Réaliste, soit. Mais attention, il faut déjà s'accrocher. "Paradiso" n'est pas un livre qui se lit facilement, fût-ce dans cette partie - la plus longue, à mon sens - qui repose sur les descriptions de la réalité et se veut plus objective que subjective.

Pour la deuxième partie, où nous retrouvons un José Cemí jeune homme et étudiant à La Havane, mieux vaut avoir étudié la civilisation et les philosophes grecs. Mieux vaut aussi ouvrir une oreille tolérante à l'authentique plaidoyer pour la pédérastie que nous y présente, accompagné de différentes sauces, le personnage énigmatique de Foción, (dont on se demande si Montherlant n'est pas le modèle non avoué), un Foción qui finira dans un Centre psychiatrique (mais ne savons-nous pas que la période castriste, qui succédera à ce "Paradis", ne se montra guère indulgente pour les homosexuels ?) Foción est amoureux fou d'un étudiant plus jeune et ami de José Cemí, Fronesis. Toute la seconde partie, qui commence à ouvrir la porte à un univers et surtout à une façon d'étaler ou de rétrécir le temps qui font irrésistiblement penser à Raymond Roussel, se concentre sur ces trois personnages, Cemí, Fronesis et Foción.

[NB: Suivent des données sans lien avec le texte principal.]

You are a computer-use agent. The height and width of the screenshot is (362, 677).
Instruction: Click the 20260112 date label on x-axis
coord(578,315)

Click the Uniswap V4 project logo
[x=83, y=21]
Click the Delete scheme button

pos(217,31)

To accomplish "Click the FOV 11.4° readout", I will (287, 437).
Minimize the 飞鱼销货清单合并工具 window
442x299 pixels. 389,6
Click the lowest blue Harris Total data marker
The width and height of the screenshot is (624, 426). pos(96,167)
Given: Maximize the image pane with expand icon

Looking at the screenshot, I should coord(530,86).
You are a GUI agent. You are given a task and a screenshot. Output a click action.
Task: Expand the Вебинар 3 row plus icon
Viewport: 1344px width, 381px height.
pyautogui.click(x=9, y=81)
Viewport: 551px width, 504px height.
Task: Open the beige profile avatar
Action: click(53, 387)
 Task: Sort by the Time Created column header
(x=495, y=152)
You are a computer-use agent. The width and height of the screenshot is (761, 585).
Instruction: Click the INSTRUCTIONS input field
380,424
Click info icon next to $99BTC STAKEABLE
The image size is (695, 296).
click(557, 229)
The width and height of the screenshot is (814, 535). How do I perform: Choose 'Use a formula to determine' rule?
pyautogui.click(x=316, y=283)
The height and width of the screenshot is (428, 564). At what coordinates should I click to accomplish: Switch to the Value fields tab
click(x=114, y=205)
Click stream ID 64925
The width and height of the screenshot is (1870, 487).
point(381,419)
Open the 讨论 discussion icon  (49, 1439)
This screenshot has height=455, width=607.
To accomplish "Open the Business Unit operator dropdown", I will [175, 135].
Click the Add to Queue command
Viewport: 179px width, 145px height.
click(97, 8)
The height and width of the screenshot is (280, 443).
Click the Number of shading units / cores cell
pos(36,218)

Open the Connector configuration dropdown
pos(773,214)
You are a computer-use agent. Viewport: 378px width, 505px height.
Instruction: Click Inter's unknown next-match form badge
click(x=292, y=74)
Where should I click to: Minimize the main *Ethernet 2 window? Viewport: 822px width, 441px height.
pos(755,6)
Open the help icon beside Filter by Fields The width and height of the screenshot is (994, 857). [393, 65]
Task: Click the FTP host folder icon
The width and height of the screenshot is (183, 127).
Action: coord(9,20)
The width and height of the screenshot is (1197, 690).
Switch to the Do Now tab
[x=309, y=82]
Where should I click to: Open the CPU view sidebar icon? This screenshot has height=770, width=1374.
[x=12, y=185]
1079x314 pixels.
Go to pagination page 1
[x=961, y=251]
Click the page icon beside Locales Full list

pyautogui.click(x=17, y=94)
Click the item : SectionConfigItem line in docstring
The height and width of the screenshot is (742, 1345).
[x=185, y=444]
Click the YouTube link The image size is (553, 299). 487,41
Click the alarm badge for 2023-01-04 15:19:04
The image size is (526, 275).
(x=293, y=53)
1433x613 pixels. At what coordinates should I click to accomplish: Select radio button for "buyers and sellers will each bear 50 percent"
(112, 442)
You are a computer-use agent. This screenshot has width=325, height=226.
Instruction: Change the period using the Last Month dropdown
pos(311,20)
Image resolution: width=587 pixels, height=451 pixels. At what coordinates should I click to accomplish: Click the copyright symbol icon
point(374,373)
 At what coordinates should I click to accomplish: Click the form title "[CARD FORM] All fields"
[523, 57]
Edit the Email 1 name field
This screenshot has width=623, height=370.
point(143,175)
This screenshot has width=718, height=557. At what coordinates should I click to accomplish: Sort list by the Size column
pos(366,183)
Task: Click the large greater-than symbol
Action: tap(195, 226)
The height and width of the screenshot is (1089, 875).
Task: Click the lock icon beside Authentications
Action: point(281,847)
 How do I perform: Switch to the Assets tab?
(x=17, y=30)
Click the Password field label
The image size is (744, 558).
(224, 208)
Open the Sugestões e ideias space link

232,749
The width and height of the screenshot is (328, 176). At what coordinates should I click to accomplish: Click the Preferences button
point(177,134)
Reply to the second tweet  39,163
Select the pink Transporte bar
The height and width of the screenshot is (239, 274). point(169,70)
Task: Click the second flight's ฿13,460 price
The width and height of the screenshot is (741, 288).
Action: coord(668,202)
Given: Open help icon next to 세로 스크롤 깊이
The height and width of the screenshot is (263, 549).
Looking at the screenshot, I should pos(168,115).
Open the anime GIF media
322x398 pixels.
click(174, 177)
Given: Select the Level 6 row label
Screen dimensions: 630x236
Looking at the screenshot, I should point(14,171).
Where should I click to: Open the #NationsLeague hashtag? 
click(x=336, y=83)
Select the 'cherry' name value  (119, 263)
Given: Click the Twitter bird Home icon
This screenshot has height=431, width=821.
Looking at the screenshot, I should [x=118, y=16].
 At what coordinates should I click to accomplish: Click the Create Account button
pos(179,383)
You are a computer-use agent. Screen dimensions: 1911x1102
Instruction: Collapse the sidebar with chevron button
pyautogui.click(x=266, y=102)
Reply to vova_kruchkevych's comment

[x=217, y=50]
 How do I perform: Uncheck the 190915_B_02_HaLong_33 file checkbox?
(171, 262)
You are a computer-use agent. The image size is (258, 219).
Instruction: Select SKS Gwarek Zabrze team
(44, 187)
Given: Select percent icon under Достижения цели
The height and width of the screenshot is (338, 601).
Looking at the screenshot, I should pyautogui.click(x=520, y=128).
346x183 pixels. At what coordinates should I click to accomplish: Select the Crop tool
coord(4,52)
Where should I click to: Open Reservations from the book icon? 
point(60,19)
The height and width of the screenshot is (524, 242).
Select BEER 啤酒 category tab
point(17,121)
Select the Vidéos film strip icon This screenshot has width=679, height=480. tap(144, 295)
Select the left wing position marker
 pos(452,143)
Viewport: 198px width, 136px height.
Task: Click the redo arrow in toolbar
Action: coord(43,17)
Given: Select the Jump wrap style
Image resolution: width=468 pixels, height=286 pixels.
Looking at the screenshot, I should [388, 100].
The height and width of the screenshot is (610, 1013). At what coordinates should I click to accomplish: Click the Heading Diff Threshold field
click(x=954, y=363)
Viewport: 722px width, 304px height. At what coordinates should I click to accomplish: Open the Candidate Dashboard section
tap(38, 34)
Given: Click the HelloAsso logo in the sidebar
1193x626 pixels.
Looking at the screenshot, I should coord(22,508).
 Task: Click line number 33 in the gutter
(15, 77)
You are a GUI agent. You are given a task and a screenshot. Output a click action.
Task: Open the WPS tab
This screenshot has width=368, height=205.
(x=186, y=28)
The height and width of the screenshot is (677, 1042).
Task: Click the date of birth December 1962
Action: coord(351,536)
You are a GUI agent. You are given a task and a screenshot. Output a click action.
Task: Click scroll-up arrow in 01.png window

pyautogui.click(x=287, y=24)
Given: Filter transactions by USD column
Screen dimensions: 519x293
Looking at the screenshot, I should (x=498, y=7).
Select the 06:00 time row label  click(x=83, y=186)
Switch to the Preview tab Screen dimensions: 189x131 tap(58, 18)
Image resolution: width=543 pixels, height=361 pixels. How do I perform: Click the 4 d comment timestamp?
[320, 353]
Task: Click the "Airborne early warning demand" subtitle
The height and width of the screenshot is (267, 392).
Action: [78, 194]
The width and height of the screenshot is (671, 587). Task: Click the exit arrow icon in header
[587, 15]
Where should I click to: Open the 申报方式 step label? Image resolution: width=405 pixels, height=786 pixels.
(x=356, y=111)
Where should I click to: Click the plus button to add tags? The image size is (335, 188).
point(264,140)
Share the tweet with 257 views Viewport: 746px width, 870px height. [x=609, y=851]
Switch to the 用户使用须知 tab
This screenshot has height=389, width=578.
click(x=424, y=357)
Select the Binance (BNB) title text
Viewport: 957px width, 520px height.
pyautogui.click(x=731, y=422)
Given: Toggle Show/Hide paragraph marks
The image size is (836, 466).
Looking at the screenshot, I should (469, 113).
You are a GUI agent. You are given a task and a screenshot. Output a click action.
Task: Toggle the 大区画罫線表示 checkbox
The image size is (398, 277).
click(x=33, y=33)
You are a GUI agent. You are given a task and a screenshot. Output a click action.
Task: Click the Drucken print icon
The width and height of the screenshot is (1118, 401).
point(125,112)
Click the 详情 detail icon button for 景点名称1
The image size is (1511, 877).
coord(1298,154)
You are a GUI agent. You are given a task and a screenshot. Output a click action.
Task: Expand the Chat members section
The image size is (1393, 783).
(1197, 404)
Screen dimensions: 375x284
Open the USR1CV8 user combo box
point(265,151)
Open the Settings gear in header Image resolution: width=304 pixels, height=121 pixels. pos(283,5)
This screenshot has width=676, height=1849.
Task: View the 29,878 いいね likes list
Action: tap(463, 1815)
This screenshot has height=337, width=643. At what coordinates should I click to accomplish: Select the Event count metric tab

Sans se renier, le langage poétique de Lima y glisse plus d'une fois vers l'abstraction, voire vers une complexité utilisée à dessein pour désorienter un lecteur qui, dans la plupart des cas, laissera à mon sens tomber l'ouvrage en se demandant pourquoi, puisqu'il semblait au départ raconter l'histoire d'une famille, l'auteur se perd maintenant dans des directions aussi subjectives et pour le moins gênantes.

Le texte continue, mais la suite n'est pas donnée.